Data for this exercise
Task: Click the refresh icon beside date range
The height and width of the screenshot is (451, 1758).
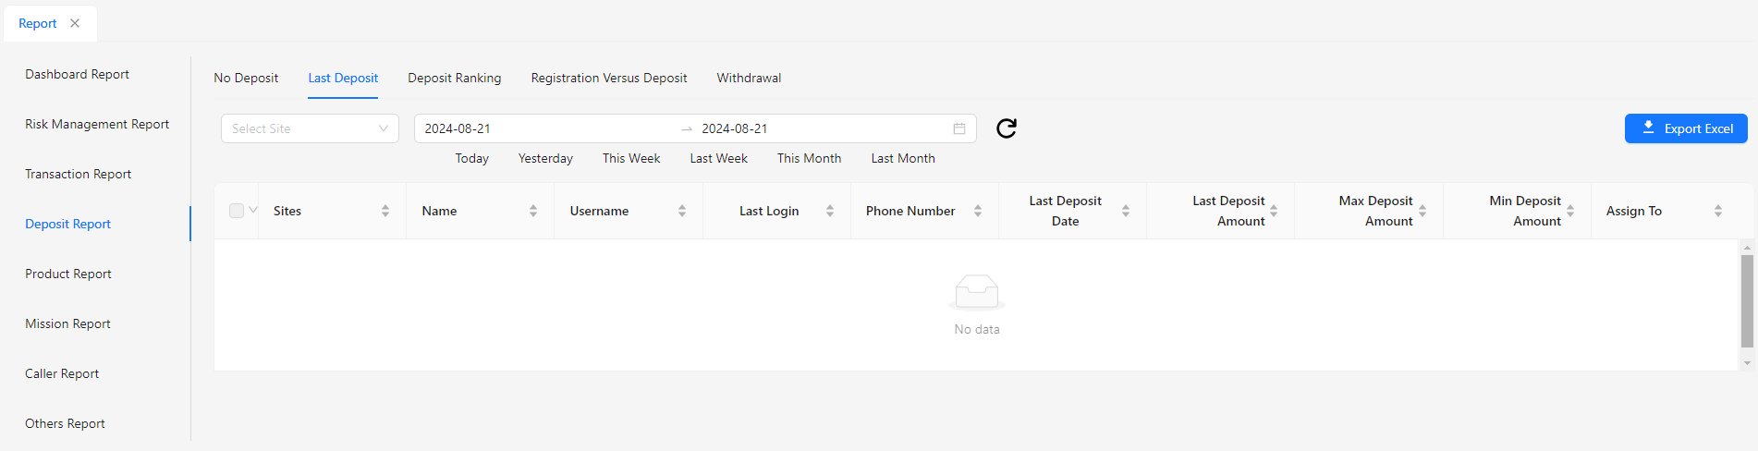Action: tap(1007, 128)
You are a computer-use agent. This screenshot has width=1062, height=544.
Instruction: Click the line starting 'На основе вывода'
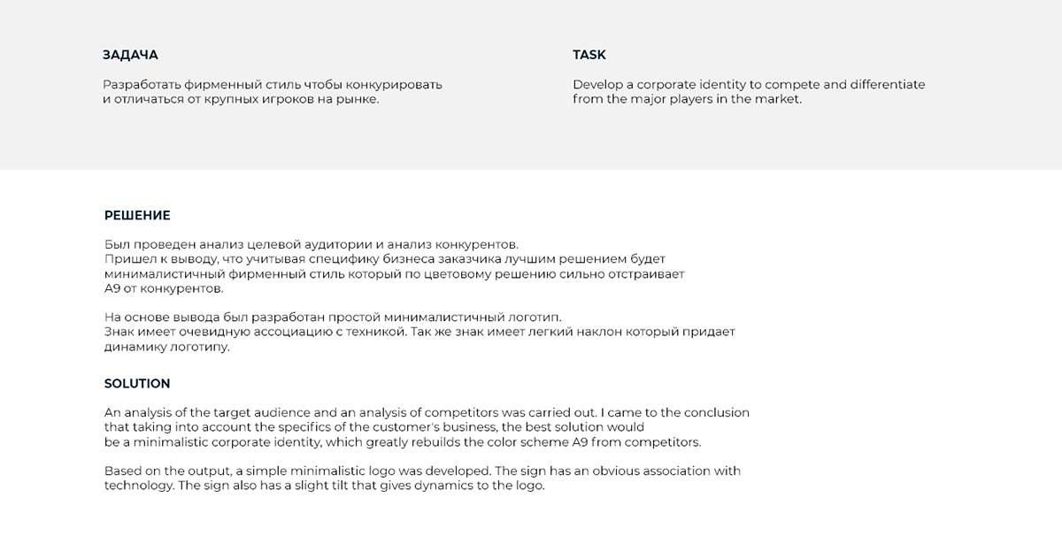pos(333,317)
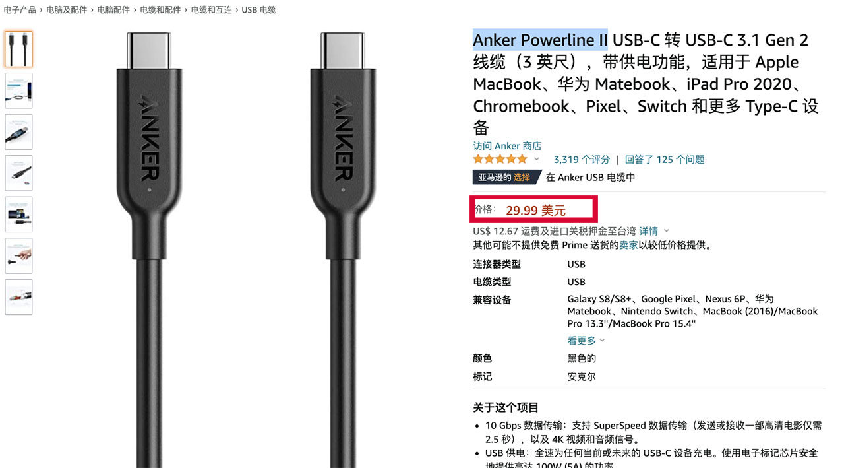The width and height of the screenshot is (844, 468).
Task: Click the 亚马逊的选择 badge
Action: (x=506, y=178)
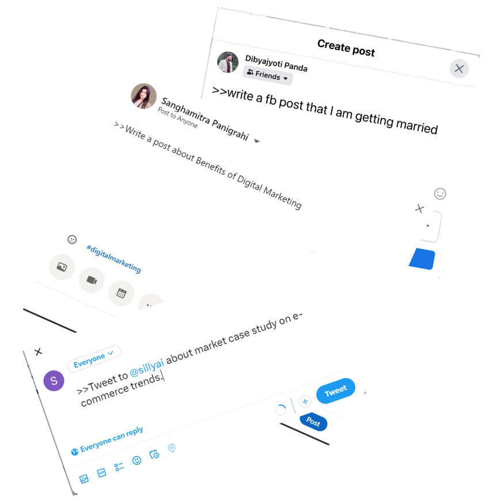Schedule the tweet with calendar clock icon
Viewport: 504px width, 504px height.
(154, 454)
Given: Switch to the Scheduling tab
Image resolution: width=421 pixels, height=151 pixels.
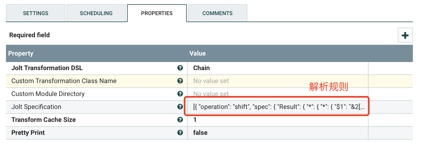Looking at the screenshot, I should (96, 13).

Your goal
Retype the listing exactly. Leave out its pictures.

Output for this task
Task: Click the refresh icon beside date range
The height and width of the screenshot is (451, 1758).
Action: tap(1007, 128)
You are a computer-use agent. This screenshot has width=1062, height=544.
Instruction: Click the line starting 'На основе вывода'
pos(333,317)
The width and height of the screenshot is (844, 468).
Task: Click the 亚马逊的选择 badge
Action: (x=506, y=178)
Schedule the tweet with calendar clock icon
Viewport: 504px width, 504px height.
(154, 454)
Given: Switch to the Scheduling tab
Image resolution: width=421 pixels, height=151 pixels.
Looking at the screenshot, I should (96, 13).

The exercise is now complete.